He fell silent, and when at last he spoke, it was not in the resonant tones with which he entertained our audiences, but in an effortful whisper.

“We came to the firebase in…company strength. Tenth of May. Nineteen sixty-seven. The engineers had just finished construction and…and…there was still…” He paused to catch his breath. “The base was near the Laotian border. Overlooking a defoliated rubber plantation. Nothing but bare red earth in front of us…and wire. But at our rear…the jungle…it was too close. They brought in artillery to clear it.

Lowered the batteries to full declension. The trees all toppled in the same direction…as if they’d been pushed down by the sweep…of an invisible hand.”

His delivery, though still labored, grew less halting, and he made feeble gestures to illustrate the tale, movements that produced a faint slithering as folds of his skin rubbed together; the flickerings in his pupils grew more and more pronounced, and I half-believed his eyes were openings onto a battlefield at night, a place removed from us by miles and time.

“Because of the red dirt, the base was designated Firebase Ruby. But the dirt wasn’t the color of rubies, it was the red of drying blood. For months we held the position with only token resistance. We’d expected serious opposition, and it was strange to sit there day after day with nothing to do except send out routine patrols. I tried to maintain discipline, but it was an impossible task. Everyone malingered.

Drug use was rampant. If I’d gone by the book I could have brought charges against every man on the base. But what was the point? War was not truly being waged. We were engaged in a holding action.

Policy was either directionless or misguided. And so I satisfied myself by maintaining a semblance of discipline as the summer heat and the monsoon melted away the men’s resolve.

“October came, the rains slackened. There was no hint of increased enemy activity, but I had a feeling something big was on the horizon. I spoke to my battalion commander. He felt the same way. I was told we had intelligence suggesting that the enemy planned a fall and winter campaign building up to Tet. But no one took it seriously. I don’t think I took it seriously myself. I was a professional soldier who’d been sitting idle for six months, and I was spoiling for a fight. I was so eager for engagement I failed to exercise good judgment. I ignored the signs, I…I refused…I…”

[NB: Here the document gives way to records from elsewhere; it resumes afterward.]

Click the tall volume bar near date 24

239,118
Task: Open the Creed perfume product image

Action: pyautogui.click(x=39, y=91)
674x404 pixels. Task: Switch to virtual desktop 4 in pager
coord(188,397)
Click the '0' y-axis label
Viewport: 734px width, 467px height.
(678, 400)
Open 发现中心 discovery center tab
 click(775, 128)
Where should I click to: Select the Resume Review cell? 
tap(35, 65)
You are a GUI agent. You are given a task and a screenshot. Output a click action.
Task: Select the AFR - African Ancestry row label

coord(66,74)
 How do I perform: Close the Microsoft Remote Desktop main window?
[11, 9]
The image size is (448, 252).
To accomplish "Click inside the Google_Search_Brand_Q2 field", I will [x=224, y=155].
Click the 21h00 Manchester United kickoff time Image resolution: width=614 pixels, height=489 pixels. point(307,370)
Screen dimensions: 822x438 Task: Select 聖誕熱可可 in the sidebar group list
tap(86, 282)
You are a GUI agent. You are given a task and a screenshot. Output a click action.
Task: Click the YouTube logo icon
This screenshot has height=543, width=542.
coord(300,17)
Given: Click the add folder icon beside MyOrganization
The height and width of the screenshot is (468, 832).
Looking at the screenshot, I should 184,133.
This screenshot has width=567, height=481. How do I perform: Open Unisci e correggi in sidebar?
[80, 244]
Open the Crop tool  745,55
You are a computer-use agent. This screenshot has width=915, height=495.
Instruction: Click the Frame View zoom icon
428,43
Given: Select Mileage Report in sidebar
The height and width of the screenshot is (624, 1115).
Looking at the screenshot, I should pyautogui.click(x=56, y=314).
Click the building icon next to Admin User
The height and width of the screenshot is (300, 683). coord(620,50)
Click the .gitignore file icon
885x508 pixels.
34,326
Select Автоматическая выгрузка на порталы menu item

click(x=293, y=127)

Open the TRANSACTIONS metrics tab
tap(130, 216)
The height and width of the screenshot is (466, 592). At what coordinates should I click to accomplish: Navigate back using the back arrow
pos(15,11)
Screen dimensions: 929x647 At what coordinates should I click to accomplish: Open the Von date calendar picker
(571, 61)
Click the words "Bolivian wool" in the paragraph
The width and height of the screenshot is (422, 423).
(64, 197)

He broke off and pawed at something above him in the air-an apparition, perhaps; then he let out an anguished cry, covered his face with his hands, and began to shake like a man wracked by fever.

I sat with him until, exhausted, he lapsed into a fugue, staring dully at the ground. He was so perfectly still, if I had come across him in the jungle, I might have mistaken him for a root system that had assumed a hideous anthropomorphic shape. Only the glutinous surge of his breath opposed this impression. I didn’t know what to think of his story. The plain style of its narration had been markedly different from that of his usual stories, and this lent it credibility; yet I recalled that whenever questioned about his identity, he would respond in a similar fashion. However, the ambiguous character of his personal tragedy did not diminish my new fascination with his mystery. It was as if I had been dusting a vase that rested on my mantelpiece, and, for the first time, I’d turned it over to inspect the bottom and found incised there a labyrinthine design, one that drew my eye inward along its black circuit, promising that should I be able to decipher the hidden character at its center, I would be granted a glimpse of something ultimately bleak and at the same time ultimately alluring. Not a secret, but rather the source of secrets. Not truth, but the ground upon which truth and its opposite were raised. I was a mere child-half a child, at any rate-thus I have no real understanding of how I arrived at this recognition, illusory though it may have been. But I can state with absolute surety why it seemed important at the time: I had a powerful sense of connection with the major, and, accompanying this, the presentiment that his mystery was somehow resonant with my own.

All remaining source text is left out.